> [OBJECTIVE]:
Quote the records from the line with "Task: Click the American Express card icon" up to and including the line with "Action: 477,37", leaving out the pictures.

> [PROVIDED DATA]:
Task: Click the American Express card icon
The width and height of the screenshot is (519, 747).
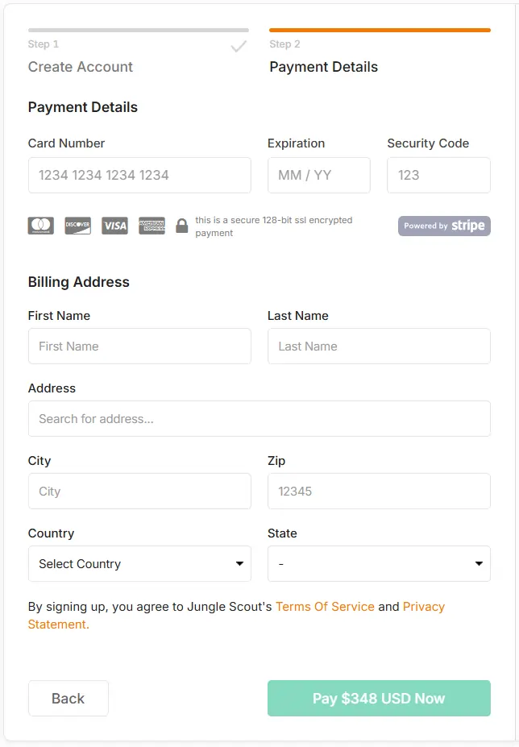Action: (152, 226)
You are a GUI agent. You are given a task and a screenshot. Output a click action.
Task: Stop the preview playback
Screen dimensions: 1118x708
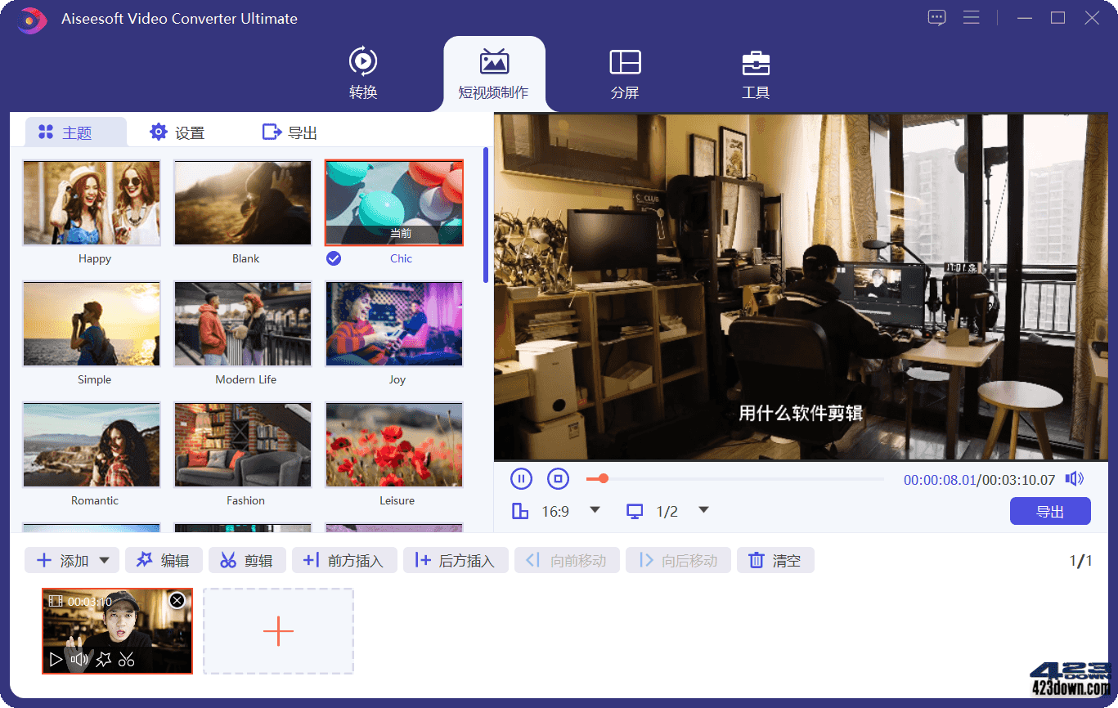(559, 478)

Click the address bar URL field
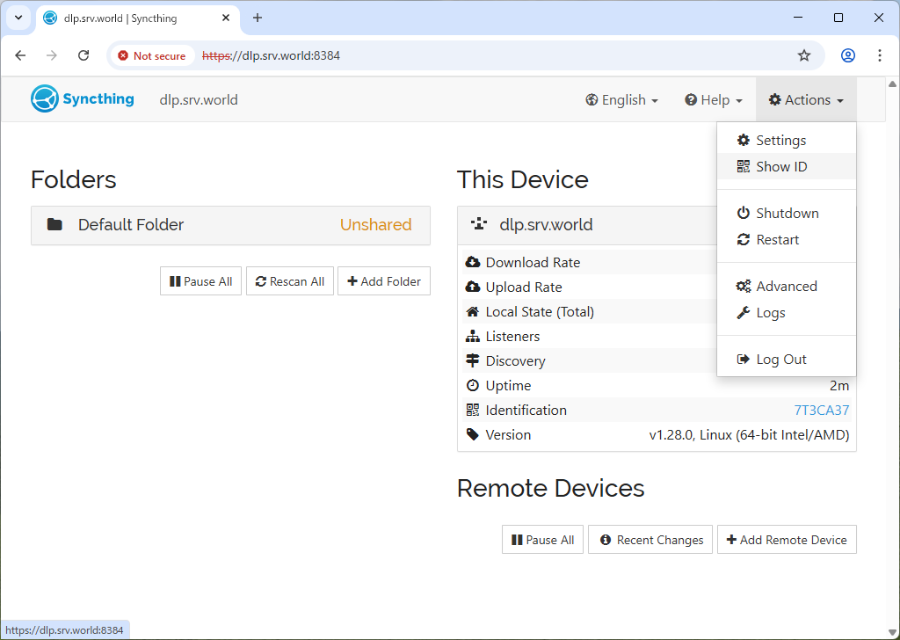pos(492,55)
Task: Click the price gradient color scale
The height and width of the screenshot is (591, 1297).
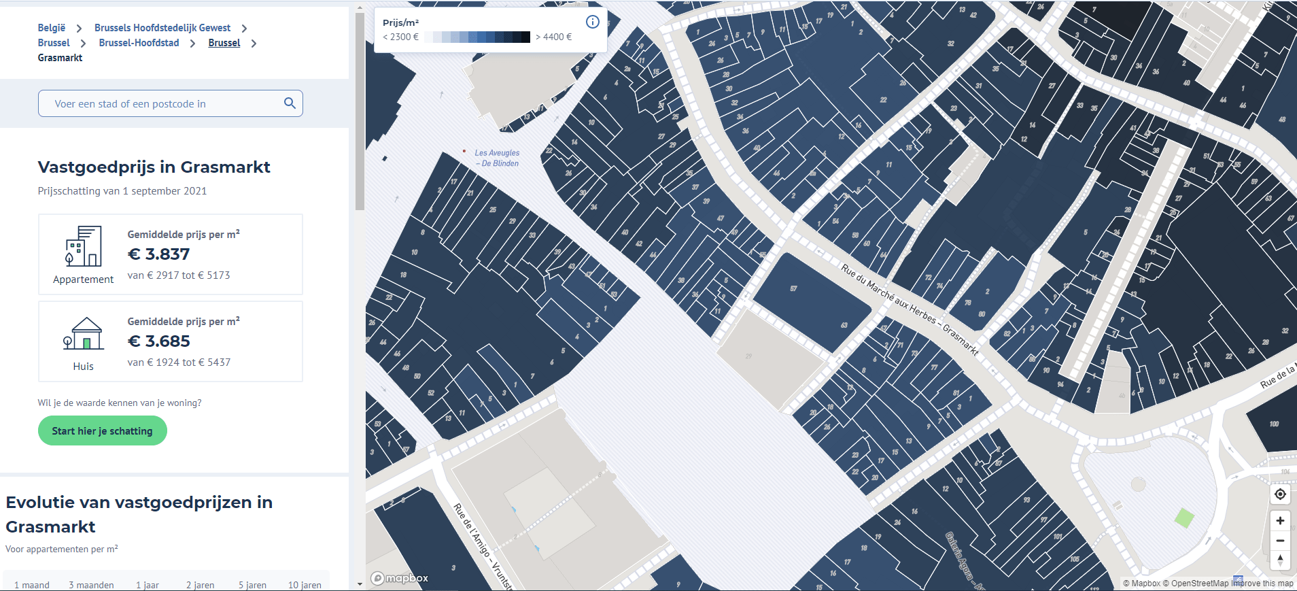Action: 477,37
==
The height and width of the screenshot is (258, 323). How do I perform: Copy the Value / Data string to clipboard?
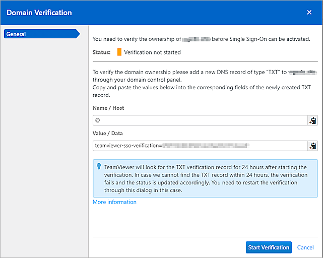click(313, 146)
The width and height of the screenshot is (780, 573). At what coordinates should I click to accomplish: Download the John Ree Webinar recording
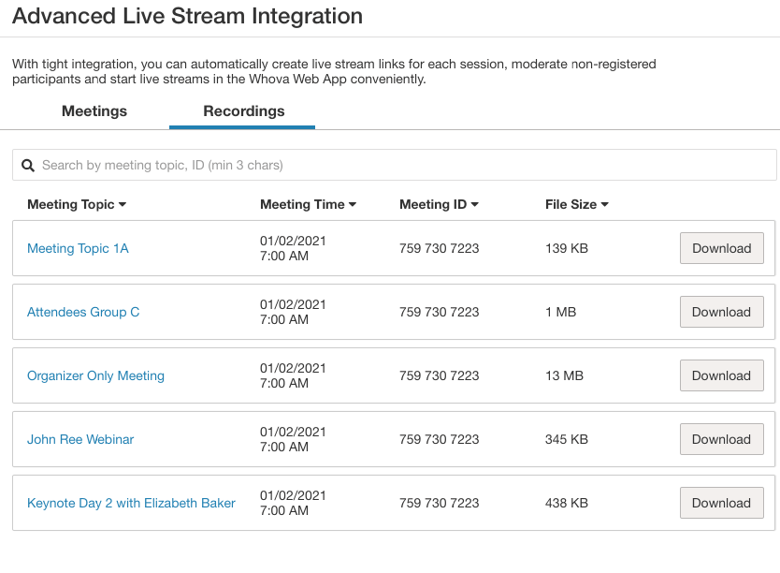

> [RESULT]:
Task: Click the American Express card icon
The width and height of the screenshot is (519, 747).
Action: (152, 226)
You are a GUI agent. You are given a task and a screenshot. Output a click action.
Task: Stop the preview playback
Screen dimensions: 1118x708
(559, 478)

Click the address bar URL field
pos(492,55)
Task: Click the price gradient color scale
The height and width of the screenshot is (591, 1297).
Action: 477,37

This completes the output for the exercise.